Starbucks in the news recently for anti-union stance, and more recently than that for demanding that customers buy something if they want to sit. Then most recently a statement that this new requirement has been announced for US Starbucks premises and will not affect the UK. Which is comforting.
Not everyone likes Starbucks coffee but we’re fine with it - you do know you’re awake for the day. Complaints about £5 for a cup of coffee but prices have risen everywhere, including for ground coffee (or grounded as some of the Cypriot stores in the South were pleased to call it) at the grocery store. And actually a basic filter coffee at a UK Starbucks is half that - £2.55 to be precise. The £5 charges are for the fancy sugar fixes pretending to be honest coffee.

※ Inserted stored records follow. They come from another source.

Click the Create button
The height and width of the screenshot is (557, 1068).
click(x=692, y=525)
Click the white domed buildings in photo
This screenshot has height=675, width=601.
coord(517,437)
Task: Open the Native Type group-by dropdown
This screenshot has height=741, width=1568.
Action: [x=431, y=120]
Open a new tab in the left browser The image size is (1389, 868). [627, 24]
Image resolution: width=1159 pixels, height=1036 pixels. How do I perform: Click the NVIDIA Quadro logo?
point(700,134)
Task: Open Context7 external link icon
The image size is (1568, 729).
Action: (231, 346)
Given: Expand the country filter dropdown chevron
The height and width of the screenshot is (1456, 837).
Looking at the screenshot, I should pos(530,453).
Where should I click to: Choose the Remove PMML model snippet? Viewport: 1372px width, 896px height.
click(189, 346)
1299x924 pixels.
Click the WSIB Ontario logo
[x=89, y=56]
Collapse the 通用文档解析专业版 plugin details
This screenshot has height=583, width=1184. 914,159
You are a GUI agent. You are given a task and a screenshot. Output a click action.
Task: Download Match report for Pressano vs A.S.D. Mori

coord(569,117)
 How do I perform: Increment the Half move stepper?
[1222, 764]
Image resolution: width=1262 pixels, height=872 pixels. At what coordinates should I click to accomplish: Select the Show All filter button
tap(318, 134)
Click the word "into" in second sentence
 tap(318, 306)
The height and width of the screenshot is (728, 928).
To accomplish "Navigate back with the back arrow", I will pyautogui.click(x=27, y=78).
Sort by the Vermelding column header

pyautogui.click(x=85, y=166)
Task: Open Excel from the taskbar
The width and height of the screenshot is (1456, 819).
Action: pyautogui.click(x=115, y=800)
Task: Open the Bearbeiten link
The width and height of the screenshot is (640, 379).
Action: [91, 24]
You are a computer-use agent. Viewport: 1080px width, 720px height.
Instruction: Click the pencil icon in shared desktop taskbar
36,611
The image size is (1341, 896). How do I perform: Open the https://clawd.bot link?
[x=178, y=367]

But fond memories of the London Starbucks on Queensway. For several years when we stayed at the Baron Hotel round the corner we referred to its cave like basement as our office, and while we did dutifully buy a filter coffee we also stayed longer than the price of same could reasonably have entitled us to, though not if it reached the point where there were no seats available for new arrivals. The staff were a pretty tolerant lot with regard to clientele. Apart from the likes of us there were people clearly filling in the time between hotel checkout and train time. And quite a lot of people who were misfits of one kind or another. Reading the newspapers, talking to themselves, making minor adjustments to dress or repacking the bags in which their lives resided. And eating, almost always food acquired in less expensive places - marked down sandwiches from Tesco or even slices of toast (from a hostel breakfast?) Usually, though not quite always, they acknowledged the obligation to buy a cup of coffee or tea as table rent. And the young baristas seemed to regard them as part of the less fortunate who should be tolerated and even welcomed.